DevOps is certainly mainstream now. SIAM (Service Integration and Management) has come on strong. SFIA (Skills Framework for the Information Age) is building an impressive following all over the world.

“There has always been a lot of change in this business,” one veteran ITSM consultant told me, “but everything is changing now, and the change is accelerating.”

Not only that, but the acceleration is accelerating. As one presenter put it, “If things seem fast now, remember that they will never be this slow again.”

How are we keeping up? Keynote speaker Colette Carlson told us that we Americans are now connected to work about 72 hours a week. “We are great at time management,” said Carlson, “but there simply is no time left to manage.” And still we are struggling with trying to accomplish projects and are instead spending our days in “firefighting” mode (i.e., fixing things rather than adding value by moving forward).

How will we be able to keep up at all? Enter artificial intelligence (AI), machine learning, cognitive systems, neural networks, virtual agents, data analytics, and bots. The truth is that we humans cannot keep up, and we will need thinking machines to assist us. The complexity of today’s technical environments is almost beyond description, and it is growing more complex each day. We simply could not fall back to analog ways of doing things without causing massive economic disruption and even collapse. We need to automate as much as we can (or as much as we dare, but that is another topic) in order to make things run properly and at the optimum speed. As Donna Knapp put it in her session on DevOps, “The what and the why of service management really haven’t changed; it’s the how that is changing.”

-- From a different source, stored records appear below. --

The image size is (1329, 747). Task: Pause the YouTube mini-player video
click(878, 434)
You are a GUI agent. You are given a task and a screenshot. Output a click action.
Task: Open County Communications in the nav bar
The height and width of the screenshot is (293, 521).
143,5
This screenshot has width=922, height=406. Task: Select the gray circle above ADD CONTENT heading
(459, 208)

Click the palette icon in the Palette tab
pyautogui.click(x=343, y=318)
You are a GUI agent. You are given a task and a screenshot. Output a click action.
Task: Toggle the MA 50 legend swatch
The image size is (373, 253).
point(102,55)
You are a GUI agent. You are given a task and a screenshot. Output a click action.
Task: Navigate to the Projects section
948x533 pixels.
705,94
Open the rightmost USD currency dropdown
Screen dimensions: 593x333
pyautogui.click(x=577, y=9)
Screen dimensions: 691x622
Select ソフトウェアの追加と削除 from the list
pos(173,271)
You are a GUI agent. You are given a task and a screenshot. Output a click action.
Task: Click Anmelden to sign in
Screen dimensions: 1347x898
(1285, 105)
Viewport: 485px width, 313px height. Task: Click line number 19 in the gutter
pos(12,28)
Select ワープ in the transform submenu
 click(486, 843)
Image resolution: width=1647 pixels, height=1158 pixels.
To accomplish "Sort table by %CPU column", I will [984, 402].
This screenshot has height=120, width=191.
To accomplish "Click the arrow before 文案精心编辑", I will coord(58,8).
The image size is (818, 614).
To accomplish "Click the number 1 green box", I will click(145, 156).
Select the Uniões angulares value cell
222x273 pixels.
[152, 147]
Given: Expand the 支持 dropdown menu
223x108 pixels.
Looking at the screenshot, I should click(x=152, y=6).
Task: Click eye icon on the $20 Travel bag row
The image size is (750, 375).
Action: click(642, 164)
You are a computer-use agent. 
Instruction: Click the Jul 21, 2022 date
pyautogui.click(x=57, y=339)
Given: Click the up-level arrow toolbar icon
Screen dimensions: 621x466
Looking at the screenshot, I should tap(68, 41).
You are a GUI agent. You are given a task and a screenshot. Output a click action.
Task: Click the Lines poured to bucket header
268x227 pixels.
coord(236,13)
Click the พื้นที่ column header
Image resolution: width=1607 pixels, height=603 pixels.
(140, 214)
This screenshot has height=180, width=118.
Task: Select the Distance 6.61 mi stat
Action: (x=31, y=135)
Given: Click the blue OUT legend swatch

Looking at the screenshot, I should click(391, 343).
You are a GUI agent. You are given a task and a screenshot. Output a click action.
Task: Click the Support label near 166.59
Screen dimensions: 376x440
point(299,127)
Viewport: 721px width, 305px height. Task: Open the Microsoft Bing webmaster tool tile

Service management is extremely important to keeping all these complex systems delivering services. CIO Greg Sanker likens trying to run a modern organization without good service management to running an airport without air traffic control.

In the midst of all the searching for answers and trying to decide which frameworks and methodologies can help us in this time of sea change, one word appeared in presentation after presentation: culture. The culture is what must be transformed; the culture is what is getting in the way of accomplishing our goals.

We’ve all heard it: Culture eats strategy for breakfast. What that really means is that we can form a plan and try to execute it, but if our organization’s habits, attitudes, mores, and structures don’t support that strategy, it will fail. It’s true for DevOps, service management (whether ITSM or Enterprise), or anything else.

The service management world (intended) is at a crossroads. We need to be thinking about our organizations as systems (hat tip to David Moskowitz). We need to be focusing on business outcomes and business value. If we do not do these things, we will become irrelevant very quickly, because things will never be this slow again.